Exercise instructions:
Extract the final stretch of the data: the line that contains "Select Secretary of" and every line after it, unaltered, and no other lines.

____________

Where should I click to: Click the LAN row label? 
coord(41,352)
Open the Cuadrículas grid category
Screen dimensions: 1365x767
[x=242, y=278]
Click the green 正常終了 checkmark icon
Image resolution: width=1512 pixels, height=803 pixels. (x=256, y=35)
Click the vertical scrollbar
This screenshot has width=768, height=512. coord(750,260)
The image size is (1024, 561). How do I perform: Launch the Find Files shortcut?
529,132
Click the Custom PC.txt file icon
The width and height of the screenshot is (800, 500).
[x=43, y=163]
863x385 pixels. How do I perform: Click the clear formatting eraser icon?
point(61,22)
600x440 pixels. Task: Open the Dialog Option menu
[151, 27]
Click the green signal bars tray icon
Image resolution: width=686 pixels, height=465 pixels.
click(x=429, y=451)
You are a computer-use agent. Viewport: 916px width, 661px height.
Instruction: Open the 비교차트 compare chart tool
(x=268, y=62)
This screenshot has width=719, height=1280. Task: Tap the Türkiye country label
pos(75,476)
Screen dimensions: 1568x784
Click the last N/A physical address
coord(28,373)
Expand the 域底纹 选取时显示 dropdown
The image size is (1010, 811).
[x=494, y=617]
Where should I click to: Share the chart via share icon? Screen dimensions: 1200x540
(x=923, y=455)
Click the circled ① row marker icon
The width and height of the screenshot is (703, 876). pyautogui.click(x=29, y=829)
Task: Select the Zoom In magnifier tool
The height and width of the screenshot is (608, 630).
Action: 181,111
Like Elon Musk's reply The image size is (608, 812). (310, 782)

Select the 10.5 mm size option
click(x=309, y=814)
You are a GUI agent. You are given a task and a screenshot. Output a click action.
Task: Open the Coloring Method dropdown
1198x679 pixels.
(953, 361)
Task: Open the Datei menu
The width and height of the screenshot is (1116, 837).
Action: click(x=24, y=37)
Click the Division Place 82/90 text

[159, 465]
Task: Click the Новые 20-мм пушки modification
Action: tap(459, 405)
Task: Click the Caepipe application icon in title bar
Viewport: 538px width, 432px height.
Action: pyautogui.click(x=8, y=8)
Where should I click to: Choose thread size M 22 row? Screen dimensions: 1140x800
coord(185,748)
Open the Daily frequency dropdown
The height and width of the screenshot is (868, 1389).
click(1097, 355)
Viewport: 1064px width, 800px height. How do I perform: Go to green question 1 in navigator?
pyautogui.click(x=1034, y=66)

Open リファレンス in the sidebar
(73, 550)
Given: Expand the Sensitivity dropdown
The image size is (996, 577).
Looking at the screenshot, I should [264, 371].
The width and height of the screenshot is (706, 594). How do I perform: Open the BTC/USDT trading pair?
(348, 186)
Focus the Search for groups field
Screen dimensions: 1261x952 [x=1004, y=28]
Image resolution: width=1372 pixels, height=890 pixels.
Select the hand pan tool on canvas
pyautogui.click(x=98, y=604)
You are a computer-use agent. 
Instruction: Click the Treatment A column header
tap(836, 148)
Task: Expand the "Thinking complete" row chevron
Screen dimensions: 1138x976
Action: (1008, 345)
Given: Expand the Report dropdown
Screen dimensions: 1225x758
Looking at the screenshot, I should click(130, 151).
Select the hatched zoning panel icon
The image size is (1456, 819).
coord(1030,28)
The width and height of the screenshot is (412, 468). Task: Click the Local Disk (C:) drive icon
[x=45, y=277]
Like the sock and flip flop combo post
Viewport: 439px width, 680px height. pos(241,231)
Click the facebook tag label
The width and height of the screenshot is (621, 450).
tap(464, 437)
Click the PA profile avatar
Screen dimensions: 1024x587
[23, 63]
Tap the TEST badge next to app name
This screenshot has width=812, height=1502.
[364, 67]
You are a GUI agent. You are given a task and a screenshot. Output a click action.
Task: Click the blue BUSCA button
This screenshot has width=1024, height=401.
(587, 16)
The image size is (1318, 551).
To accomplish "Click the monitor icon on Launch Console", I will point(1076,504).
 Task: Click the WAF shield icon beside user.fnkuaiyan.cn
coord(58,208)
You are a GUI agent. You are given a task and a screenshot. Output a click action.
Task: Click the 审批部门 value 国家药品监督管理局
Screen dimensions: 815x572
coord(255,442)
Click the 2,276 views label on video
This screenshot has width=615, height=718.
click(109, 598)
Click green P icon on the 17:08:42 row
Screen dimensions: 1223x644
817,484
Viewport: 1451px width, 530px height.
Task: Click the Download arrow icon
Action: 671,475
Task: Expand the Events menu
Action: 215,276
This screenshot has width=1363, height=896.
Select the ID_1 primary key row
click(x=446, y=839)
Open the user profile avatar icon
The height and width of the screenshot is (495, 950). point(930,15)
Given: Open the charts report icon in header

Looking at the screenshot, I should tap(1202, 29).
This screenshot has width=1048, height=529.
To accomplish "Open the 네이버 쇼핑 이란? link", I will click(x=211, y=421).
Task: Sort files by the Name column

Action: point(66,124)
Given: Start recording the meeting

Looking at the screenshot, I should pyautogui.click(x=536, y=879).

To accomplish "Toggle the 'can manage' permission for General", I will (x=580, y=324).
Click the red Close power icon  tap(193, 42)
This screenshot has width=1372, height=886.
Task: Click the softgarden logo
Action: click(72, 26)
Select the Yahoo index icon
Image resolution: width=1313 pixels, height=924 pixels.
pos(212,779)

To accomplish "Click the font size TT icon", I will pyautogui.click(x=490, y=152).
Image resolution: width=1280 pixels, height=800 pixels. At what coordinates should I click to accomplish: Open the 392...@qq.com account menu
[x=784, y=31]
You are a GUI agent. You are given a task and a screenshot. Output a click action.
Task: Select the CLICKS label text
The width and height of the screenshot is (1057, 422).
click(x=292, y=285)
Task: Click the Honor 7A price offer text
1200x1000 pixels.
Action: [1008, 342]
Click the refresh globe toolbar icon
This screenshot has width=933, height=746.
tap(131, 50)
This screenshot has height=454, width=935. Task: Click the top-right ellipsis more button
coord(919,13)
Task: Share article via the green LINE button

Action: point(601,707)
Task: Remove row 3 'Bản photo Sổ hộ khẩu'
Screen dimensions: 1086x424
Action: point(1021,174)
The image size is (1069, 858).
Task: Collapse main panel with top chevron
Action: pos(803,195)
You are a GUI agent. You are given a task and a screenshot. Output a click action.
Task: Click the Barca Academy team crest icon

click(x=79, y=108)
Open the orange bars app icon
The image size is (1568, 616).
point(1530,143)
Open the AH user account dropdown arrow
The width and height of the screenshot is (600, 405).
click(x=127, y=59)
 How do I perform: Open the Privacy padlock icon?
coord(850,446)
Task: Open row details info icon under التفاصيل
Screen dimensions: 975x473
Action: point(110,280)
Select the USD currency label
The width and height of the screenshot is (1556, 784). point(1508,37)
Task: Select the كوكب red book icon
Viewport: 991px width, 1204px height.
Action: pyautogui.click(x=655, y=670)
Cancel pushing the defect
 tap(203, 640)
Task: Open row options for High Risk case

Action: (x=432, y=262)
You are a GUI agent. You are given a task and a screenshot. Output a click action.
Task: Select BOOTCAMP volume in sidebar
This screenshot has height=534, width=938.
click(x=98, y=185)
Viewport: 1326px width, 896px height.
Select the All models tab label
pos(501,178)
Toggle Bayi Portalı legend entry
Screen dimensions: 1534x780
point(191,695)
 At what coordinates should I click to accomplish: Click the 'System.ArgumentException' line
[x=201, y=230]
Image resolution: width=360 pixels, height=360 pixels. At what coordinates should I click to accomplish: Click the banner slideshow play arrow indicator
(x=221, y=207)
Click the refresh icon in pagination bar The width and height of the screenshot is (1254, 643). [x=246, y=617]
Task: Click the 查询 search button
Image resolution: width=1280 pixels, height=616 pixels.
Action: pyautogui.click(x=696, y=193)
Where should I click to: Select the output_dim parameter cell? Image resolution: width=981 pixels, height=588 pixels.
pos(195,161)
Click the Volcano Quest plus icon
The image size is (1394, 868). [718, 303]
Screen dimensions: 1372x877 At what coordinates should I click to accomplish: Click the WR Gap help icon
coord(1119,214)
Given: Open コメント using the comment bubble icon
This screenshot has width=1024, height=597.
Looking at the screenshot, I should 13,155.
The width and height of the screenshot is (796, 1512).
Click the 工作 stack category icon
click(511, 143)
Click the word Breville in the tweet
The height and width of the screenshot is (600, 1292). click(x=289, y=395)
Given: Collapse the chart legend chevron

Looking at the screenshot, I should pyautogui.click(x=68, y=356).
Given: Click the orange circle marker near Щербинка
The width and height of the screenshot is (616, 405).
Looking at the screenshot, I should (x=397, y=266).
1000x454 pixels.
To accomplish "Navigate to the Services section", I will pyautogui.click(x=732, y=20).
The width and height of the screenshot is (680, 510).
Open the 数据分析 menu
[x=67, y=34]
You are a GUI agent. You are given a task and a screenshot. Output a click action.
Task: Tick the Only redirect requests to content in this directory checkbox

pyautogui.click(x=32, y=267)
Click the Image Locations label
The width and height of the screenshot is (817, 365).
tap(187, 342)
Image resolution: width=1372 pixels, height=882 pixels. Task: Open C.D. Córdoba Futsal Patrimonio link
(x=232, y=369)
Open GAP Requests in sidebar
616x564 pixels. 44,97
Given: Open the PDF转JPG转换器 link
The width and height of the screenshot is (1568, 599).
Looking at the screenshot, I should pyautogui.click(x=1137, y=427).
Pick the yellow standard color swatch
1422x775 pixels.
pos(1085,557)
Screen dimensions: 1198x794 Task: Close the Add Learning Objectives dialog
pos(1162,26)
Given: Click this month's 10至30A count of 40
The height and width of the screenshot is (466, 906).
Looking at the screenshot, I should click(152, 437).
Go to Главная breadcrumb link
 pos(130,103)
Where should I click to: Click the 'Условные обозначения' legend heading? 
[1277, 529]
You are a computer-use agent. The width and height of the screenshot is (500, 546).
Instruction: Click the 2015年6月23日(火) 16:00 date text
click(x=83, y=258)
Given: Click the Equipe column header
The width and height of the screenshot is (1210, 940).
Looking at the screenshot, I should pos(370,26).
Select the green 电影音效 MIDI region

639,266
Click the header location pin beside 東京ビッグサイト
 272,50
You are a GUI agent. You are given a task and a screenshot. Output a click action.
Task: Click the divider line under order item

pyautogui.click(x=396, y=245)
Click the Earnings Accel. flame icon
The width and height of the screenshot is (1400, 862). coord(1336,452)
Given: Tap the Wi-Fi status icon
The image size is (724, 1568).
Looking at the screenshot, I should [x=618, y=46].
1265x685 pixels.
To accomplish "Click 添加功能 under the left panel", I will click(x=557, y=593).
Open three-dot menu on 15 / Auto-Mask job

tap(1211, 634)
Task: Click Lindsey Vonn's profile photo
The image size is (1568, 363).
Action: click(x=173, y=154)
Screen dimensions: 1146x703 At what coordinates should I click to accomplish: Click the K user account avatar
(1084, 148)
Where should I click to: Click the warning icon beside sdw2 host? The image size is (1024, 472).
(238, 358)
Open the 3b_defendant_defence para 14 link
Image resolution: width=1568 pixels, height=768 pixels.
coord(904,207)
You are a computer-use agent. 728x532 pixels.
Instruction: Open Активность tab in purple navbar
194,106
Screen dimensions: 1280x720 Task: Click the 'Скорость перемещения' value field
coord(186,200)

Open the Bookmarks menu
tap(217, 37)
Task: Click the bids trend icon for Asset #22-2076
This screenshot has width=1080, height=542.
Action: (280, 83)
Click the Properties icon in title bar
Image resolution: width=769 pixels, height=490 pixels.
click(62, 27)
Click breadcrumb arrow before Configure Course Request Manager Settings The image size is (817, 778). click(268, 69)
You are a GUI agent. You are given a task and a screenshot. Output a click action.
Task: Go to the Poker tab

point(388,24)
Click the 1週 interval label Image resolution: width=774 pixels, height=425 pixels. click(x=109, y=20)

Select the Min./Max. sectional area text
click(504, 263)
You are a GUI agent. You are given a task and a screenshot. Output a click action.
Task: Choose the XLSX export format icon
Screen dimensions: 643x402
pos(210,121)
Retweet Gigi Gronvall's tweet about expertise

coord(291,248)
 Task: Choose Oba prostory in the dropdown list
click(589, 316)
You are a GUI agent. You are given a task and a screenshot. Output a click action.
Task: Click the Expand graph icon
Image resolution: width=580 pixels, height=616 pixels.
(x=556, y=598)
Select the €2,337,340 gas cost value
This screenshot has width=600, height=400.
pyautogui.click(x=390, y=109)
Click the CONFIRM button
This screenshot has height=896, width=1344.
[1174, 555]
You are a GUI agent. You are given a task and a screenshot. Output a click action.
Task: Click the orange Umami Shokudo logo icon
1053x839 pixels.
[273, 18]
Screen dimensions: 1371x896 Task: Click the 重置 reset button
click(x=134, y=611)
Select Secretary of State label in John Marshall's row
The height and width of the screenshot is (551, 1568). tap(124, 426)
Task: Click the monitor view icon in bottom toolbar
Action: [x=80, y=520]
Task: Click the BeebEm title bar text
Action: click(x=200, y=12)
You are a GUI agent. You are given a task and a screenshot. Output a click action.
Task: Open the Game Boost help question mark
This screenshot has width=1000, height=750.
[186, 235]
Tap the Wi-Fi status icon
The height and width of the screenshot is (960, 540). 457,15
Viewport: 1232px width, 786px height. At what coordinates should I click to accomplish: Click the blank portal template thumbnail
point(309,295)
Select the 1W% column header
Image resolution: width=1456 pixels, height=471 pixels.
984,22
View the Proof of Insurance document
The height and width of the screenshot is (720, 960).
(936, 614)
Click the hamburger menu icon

____________

Reply to the task:
Select Secretary of State label in John Marshall's row
The height and width of the screenshot is (551, 1568). tap(124, 426)
Task: Click the monitor view icon in bottom toolbar
Action: [x=80, y=520]
Task: Click the BeebEm title bar text
Action: click(x=200, y=12)
You are a GUI agent. You are given a task and a screenshot. Output a click action.
Task: Open the Game Boost help question mark
This screenshot has width=1000, height=750.
[186, 235]
Tap the Wi-Fi status icon
The height and width of the screenshot is (960, 540). 457,15
Viewport: 1232px width, 786px height. At what coordinates should I click to accomplish: Click the blank portal template thumbnail
point(309,295)
Select the 1W% column header
Image resolution: width=1456 pixels, height=471 pixels.
984,22
View the Proof of Insurance document
The height and width of the screenshot is (720, 960).
(936, 614)
Click the hamburger menu icon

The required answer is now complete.